> What is required: In the listing that follows, retype every line from the first through the one containing "Image resolution: width=840". Pictures are to be left out.

> Provided data:
━━━━━━━━━━━━━━━━━━━━━━━━━━━━━━

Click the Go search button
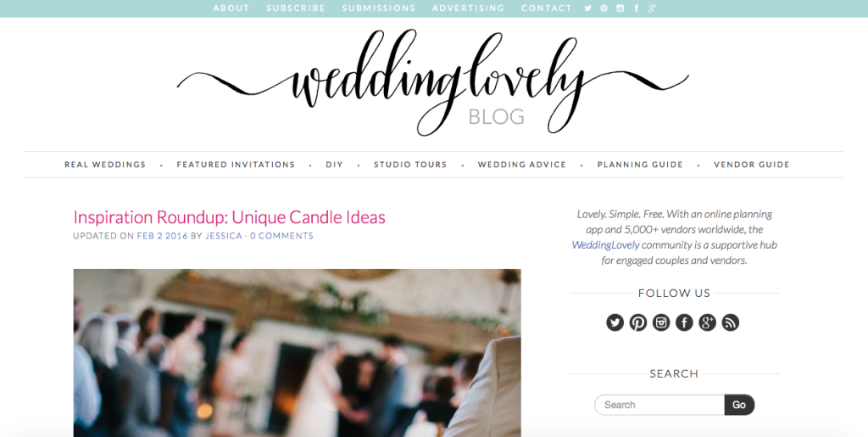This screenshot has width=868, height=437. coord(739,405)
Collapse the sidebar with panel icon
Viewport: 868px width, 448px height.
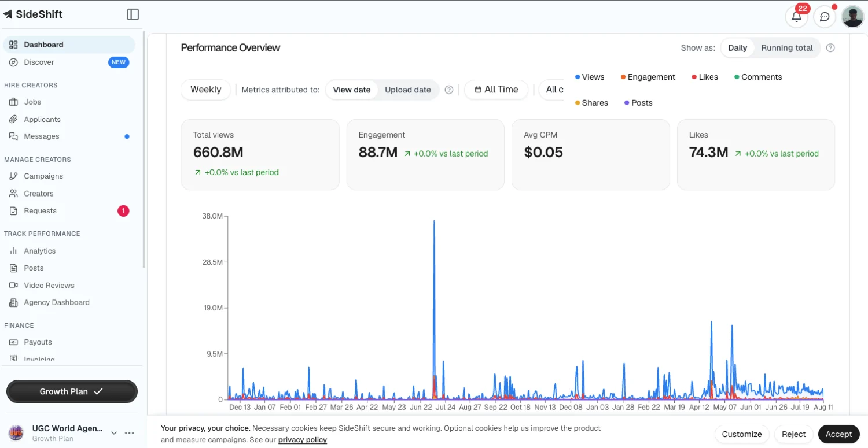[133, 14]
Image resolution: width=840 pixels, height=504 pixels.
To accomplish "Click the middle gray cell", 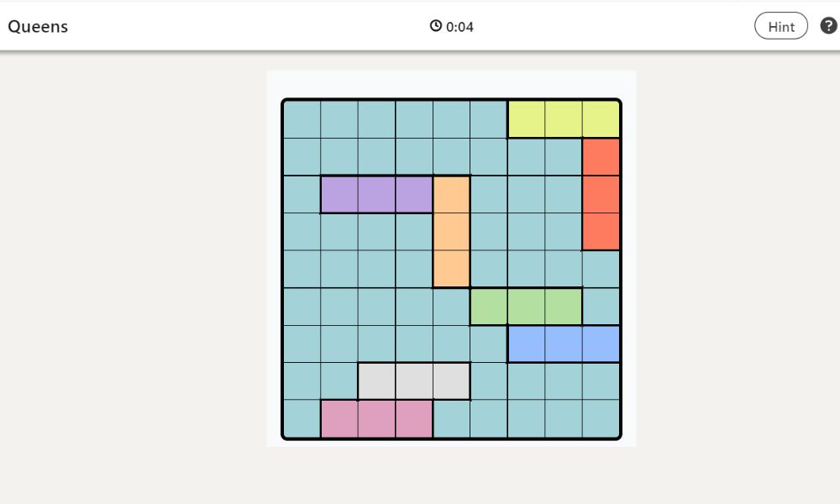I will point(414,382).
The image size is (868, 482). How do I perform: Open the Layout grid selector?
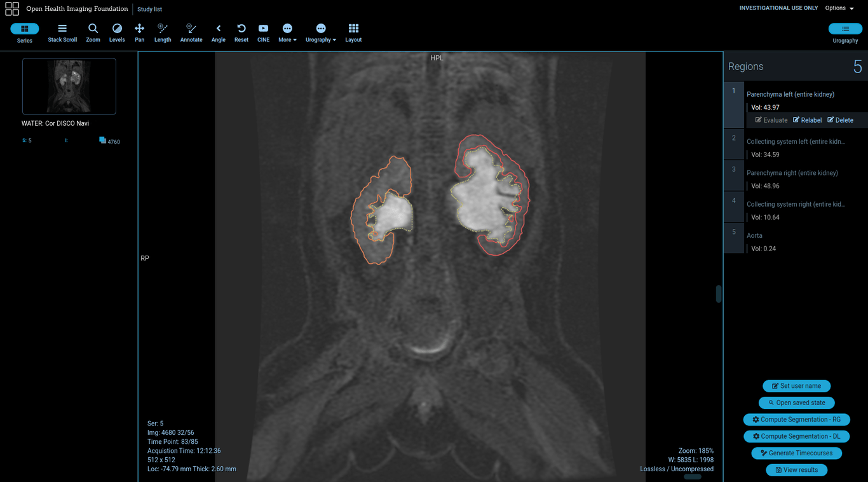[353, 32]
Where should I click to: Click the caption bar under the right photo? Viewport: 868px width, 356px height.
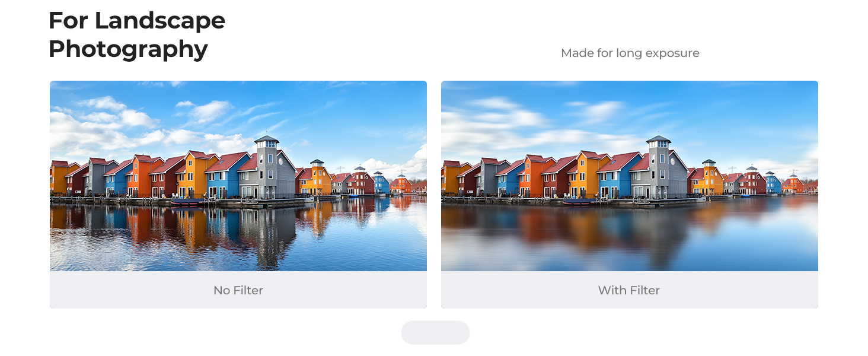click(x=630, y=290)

━━━━━━━━━━━━━━━━━━━━━━━━━━━━━━

> Task answer:
Click the Go search button
This screenshot has width=868, height=437. coord(739,405)
Collapse the sidebar with panel icon
Viewport: 868px width, 448px height.
[133, 14]
Image resolution: width=840 pixels, height=504 pixels.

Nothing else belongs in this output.